Re: stmmac ethernet in kernel 4.9-rc6: coalescing related pauses.

From: Giuseppe CAVALLARO
Date: Fri Dec 02 2016 - 04:45:05 EST


Hi Pavel

On 12/2/2016 9:45 AM, Pavel Machek wrote:
Hi!

1 HZ, which is the lowest granularity of non-highres timers in the
kernel, is variable as well as already too large of a delay for
effective TX coalescing.

I seriously think that the TX coalescing support should be ripped out
or disabled entirely until it is implemented properly in this
driver.

Ok, I'd disable coalescing, but could not figure it out till. What is
generic way to do that?

It seems only thing stmmac_tx_timer() does is calling
stmmac_tx_clean(), which reclaims tx_skbuff[] entries. It should be
possible to do that explicitely, without delay, but it stops working
completely if I attempt to do that.

On a side note, stmmac_poll() does stmmac_enable_dma_irq() while
stmmac_dma_interrupt() disables interrupts. But I don't see any
protection between the two, so IMO it could race and we'd end up
without polling or interrupts...


the idea behind the TX mitigation is to mix the interrupt and
timer and this approach gave us real benefit in terms
of performances and CPU usage (especially on SH4-200/SH4-300 platforms
based).

Well, if you have a workload that sends and receive packets, it tends
to work ok, as you do tx_clean() in stmmac_poll(). My workload is not
like that -- it is "sending packets at 3MB/sec, receiving none". So
the stmmac_tx_timer() is rescheduled and rescheduled and rescheduled,
and then we run out of transmit descriptors, and then 40msec passes,
and then we clean them. Bad.

And that's why low-res timers do not cut it.
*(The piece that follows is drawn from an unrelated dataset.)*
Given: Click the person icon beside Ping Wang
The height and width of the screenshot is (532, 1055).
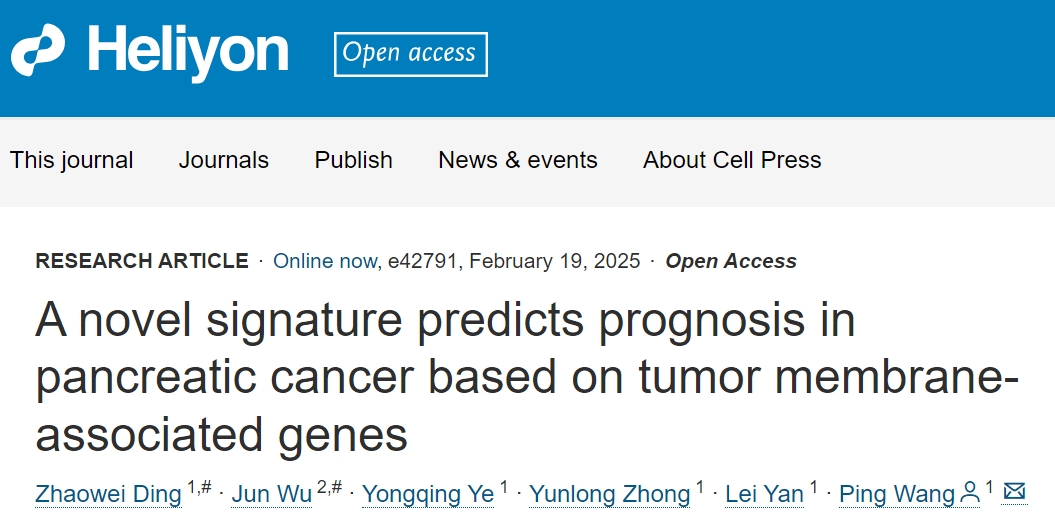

in that case, I expect that the tuning of the driver could help you.
I mean, by using ethtool, it could be enough to set the IC bit on all
the descriptors. You should touch the tx_coal_frames.

Then you can use ethtool -S to monitor the status.

We had experimented this tuning on STB IP where just datagrams
had to send externally. To be honest, although we had seen
better results w/o any timer, we kept this approach enabled
because the timer was fast enough to cover our tests on SH4 boxes.

FYI, stmmac doesn't implement adaptive algo.


In the ring, some descriptors can raise the irq (according to a
threshold) and set the IC bit. In this path, the NAPI poll will be
scheduled.

Not NAPI poll but stmmac_tx_timer(), right?

in the xmit according the the threshold the timer is started or the
interrupt is set inside the descriptor.
Then stmmac_tx_clean will be always called and, if you see the flow,
no irqlock protection is needed!


But there is a timer that can run (and we experimented that no high
resolution is needed) to clear the tx resources.
Concerning the lock protection, we had reviewed long time ago and
IIRC, no raise condition should be present. Open to review it,
again!

Well, I certainly like the fact that we are talking :-).

And yes, I have some questions.

There's nothing that protect stmmac_poll() from running concurently
with stmmac_dma_interrupt(), right?

This is not necessary.

Best Regards
peppe


Best regards,
Pavel